■ **ACTIVITY**:
Write out the records in full and without alteration, setting aside their pictures.

■ **GIVEN RECORDS**:
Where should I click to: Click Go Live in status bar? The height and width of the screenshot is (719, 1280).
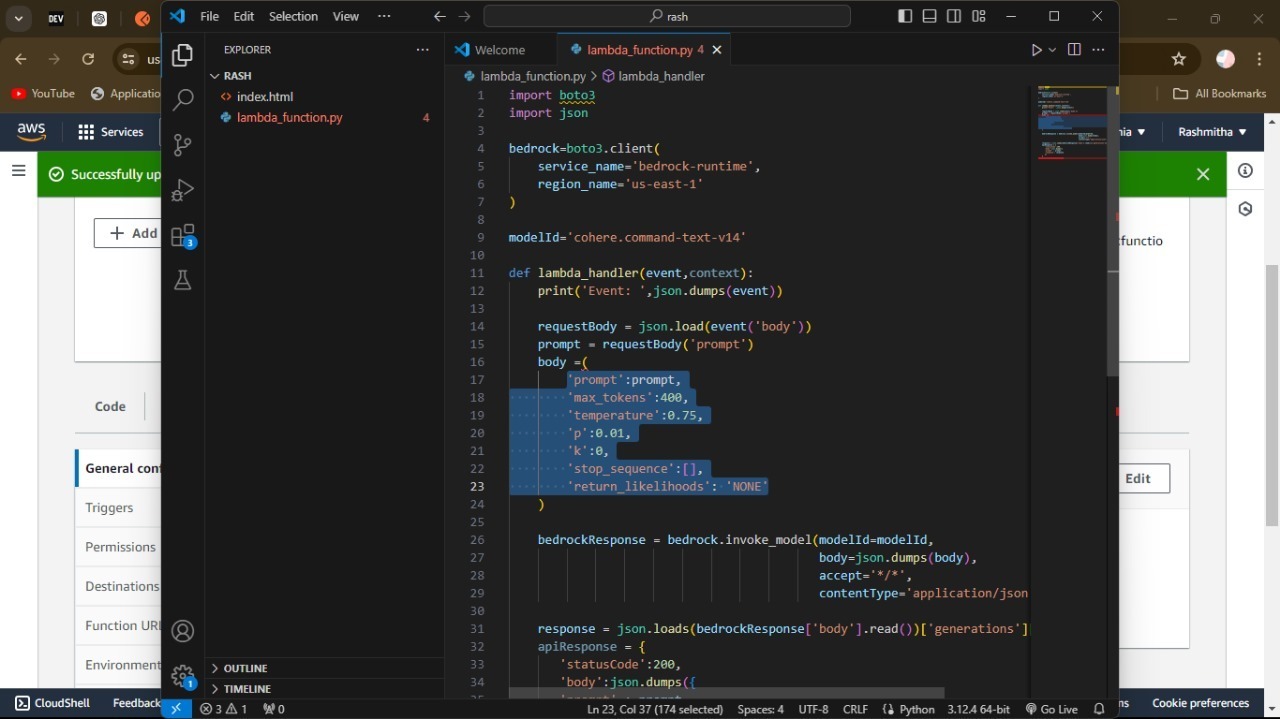pos(1050,709)
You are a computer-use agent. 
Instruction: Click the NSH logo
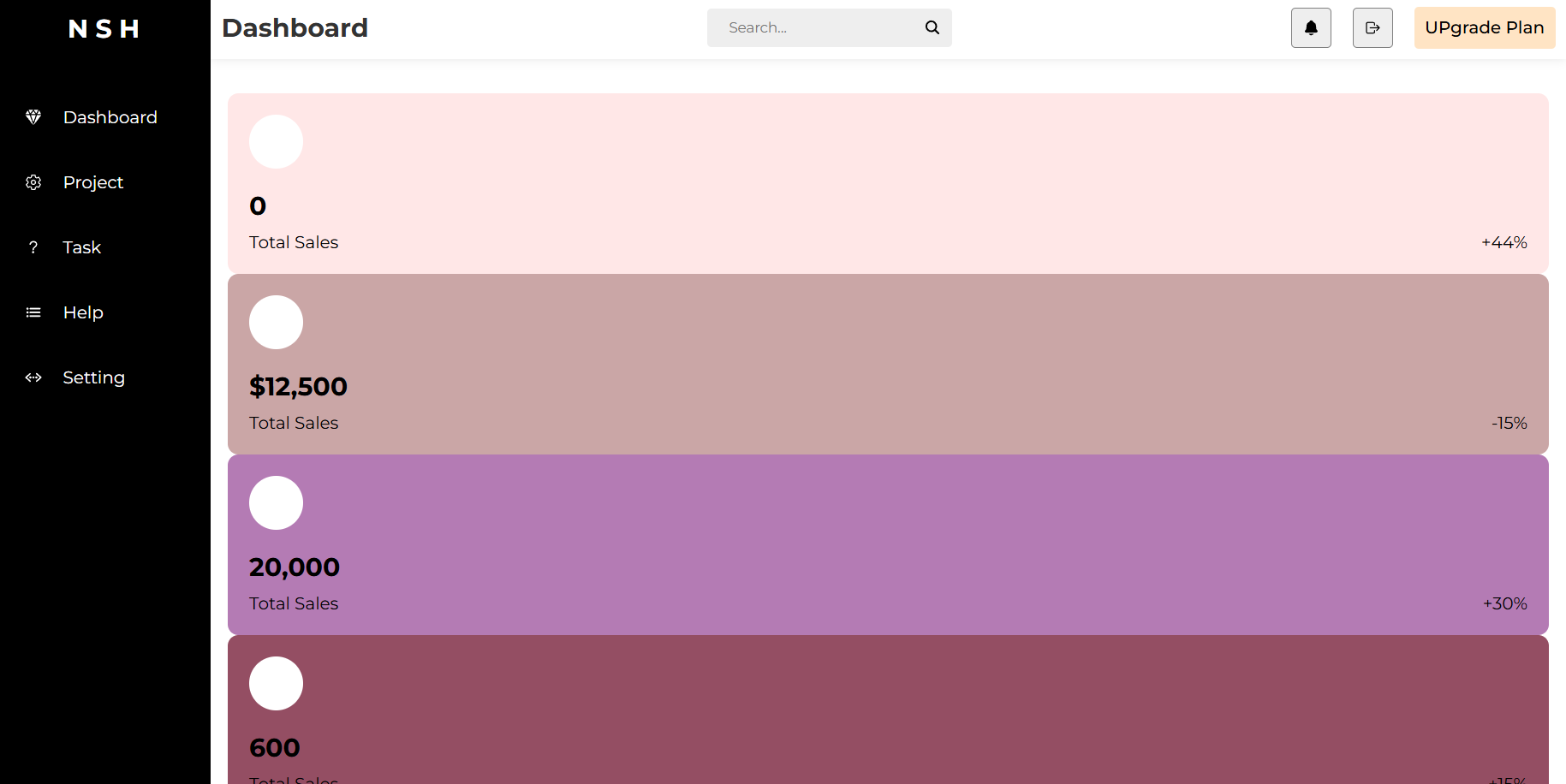pos(104,29)
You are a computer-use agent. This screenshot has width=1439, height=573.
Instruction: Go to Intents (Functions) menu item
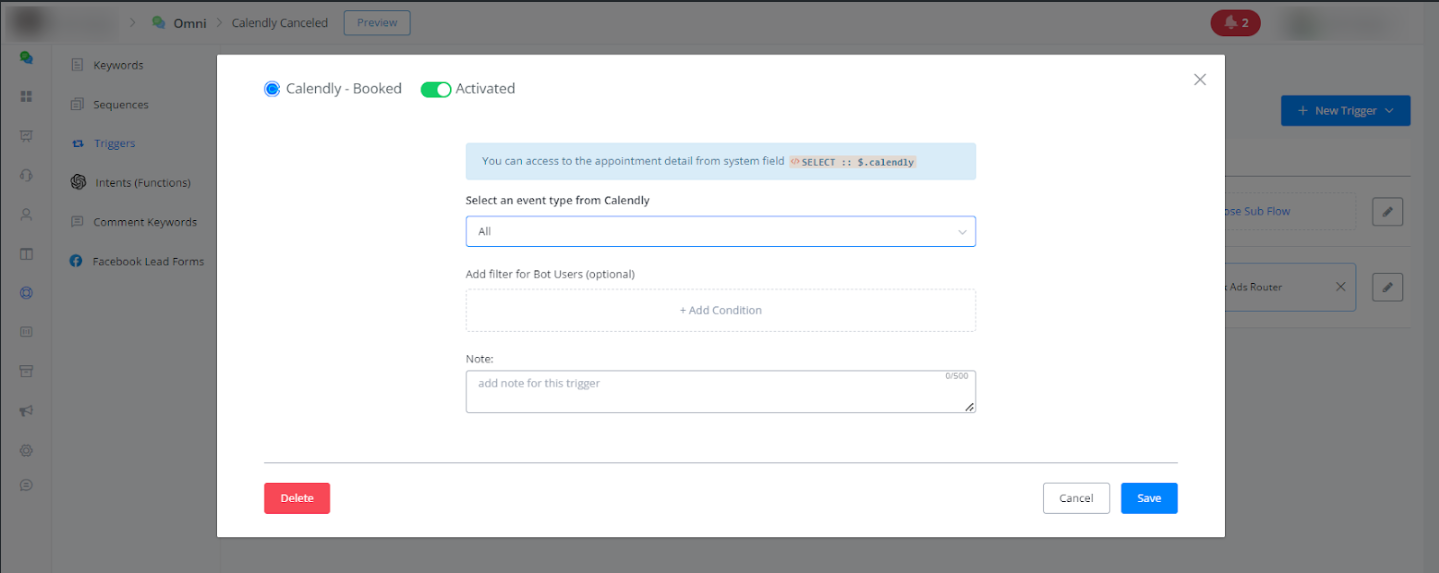click(x=142, y=183)
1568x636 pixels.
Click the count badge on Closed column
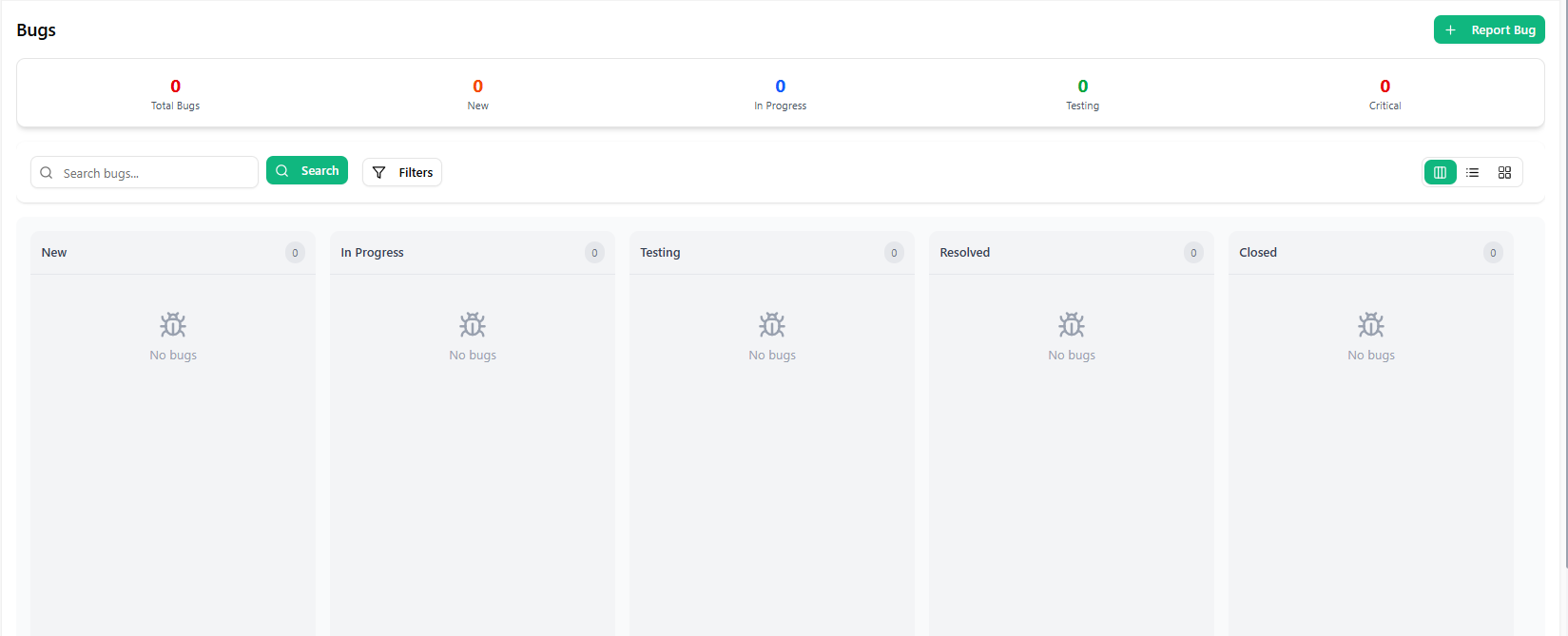(x=1493, y=253)
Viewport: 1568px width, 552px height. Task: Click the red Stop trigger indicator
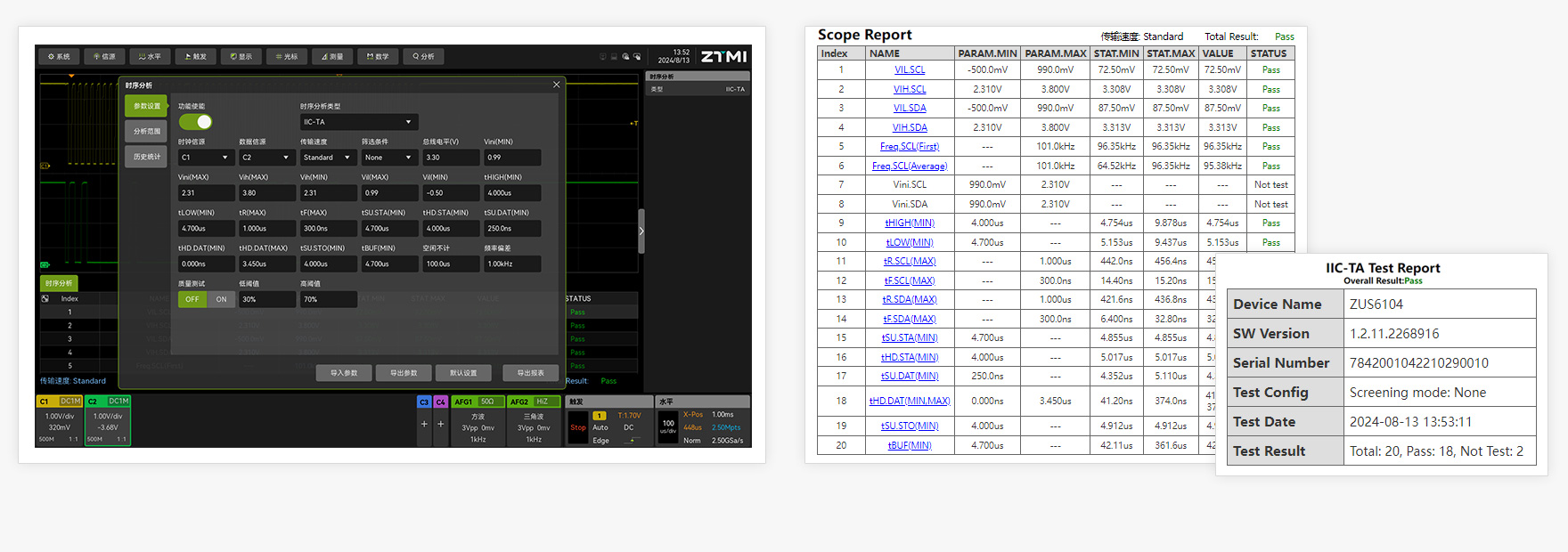(577, 427)
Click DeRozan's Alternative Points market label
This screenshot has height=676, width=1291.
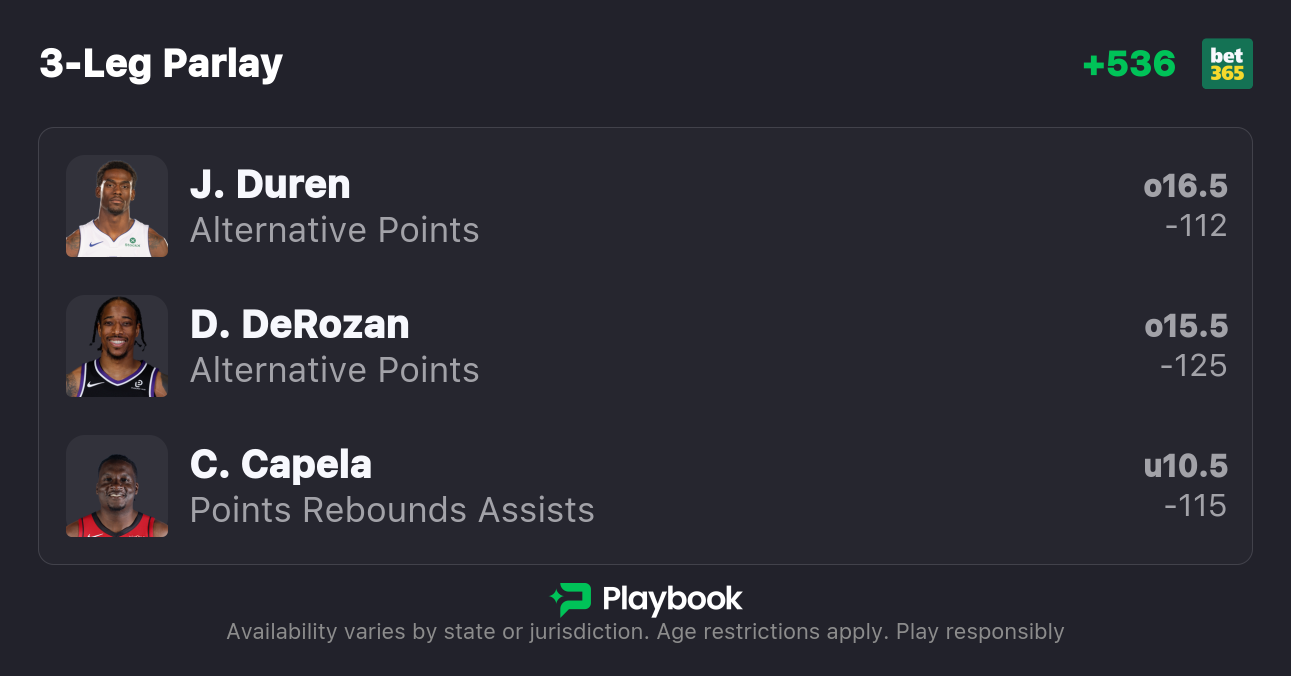click(x=334, y=371)
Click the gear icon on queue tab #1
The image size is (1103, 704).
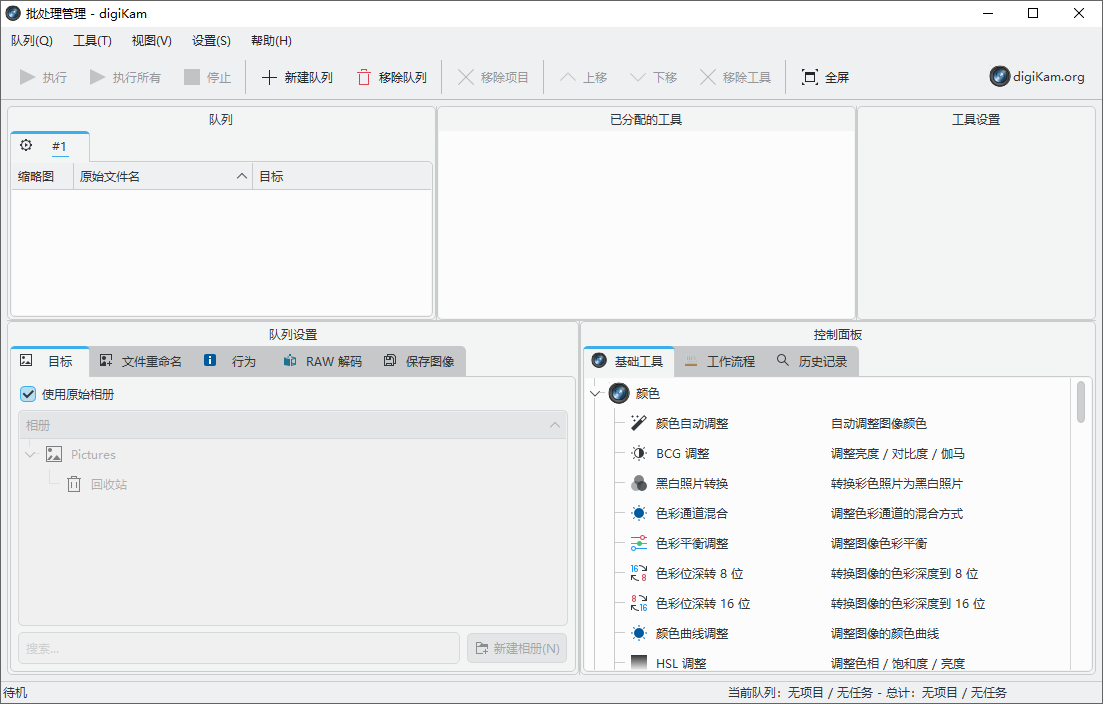[26, 145]
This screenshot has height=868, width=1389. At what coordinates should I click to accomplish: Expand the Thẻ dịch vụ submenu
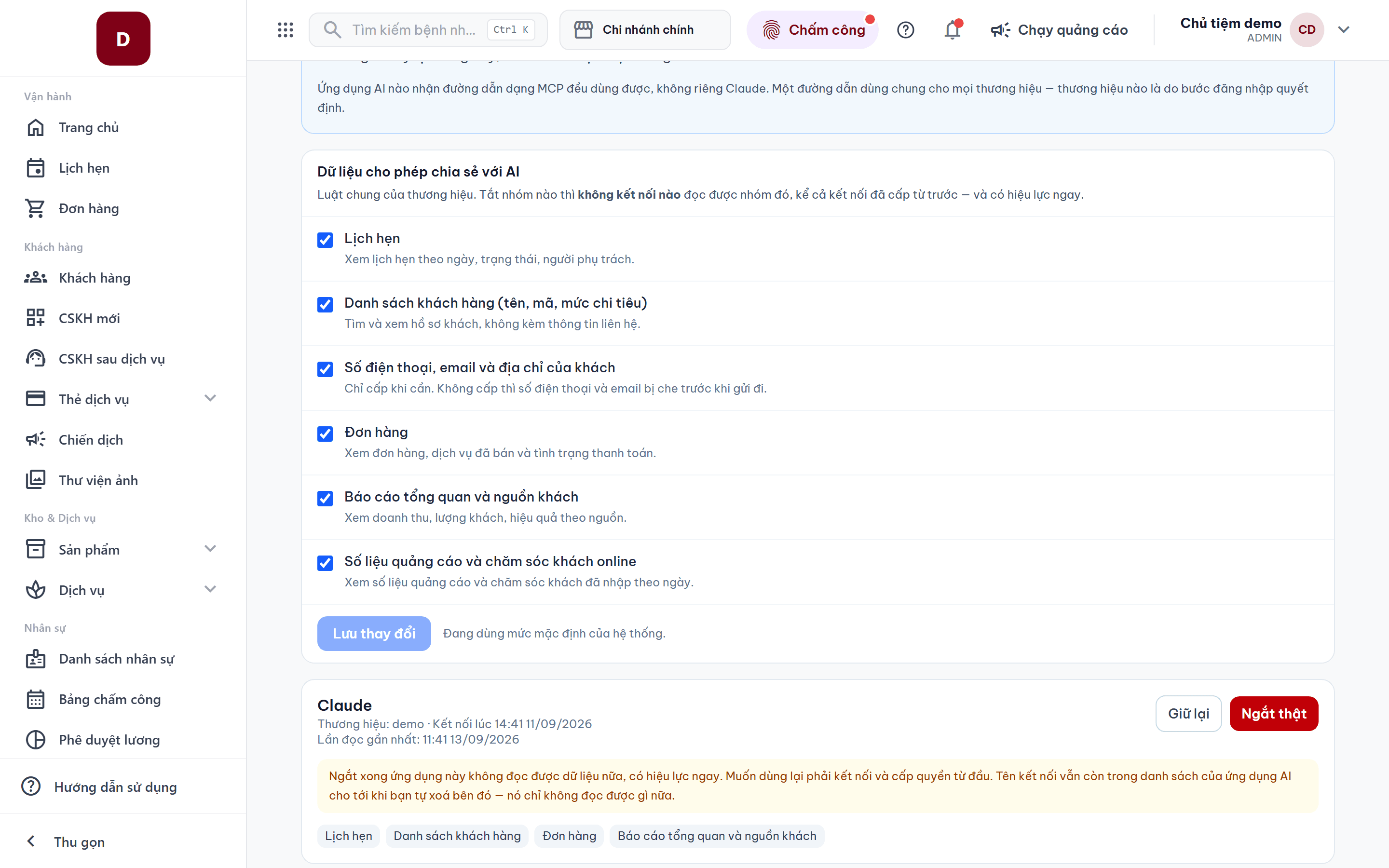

■ **RESPONSE TO THIS EXERCISE**:
Where should I click to: Click Go Live in status bar? The height and width of the screenshot is (719, 1280).
pos(1050,709)
You are a computer-use agent. 
Instruction: Click the NSH logo
pos(104,29)
You are a computer-use agent. This screenshot has width=1439, height=573.
Instruction: Go to Intents (Functions) menu item
click(x=142, y=183)
1568x636 pixels.
Click the count badge on Closed column
(x=1493, y=253)
Viewport: 1568px width, 552px height. Task: Click the red Stop trigger indicator
(577, 427)
Click DeRozan's Alternative Points market label
This screenshot has height=676, width=1291.
click(x=334, y=371)
Click the gear icon on queue tab #1
The image size is (1103, 704).
[26, 145]
This screenshot has height=868, width=1389. At what coordinates should I click to accomplish: Expand the Thẻ dịch vụ submenu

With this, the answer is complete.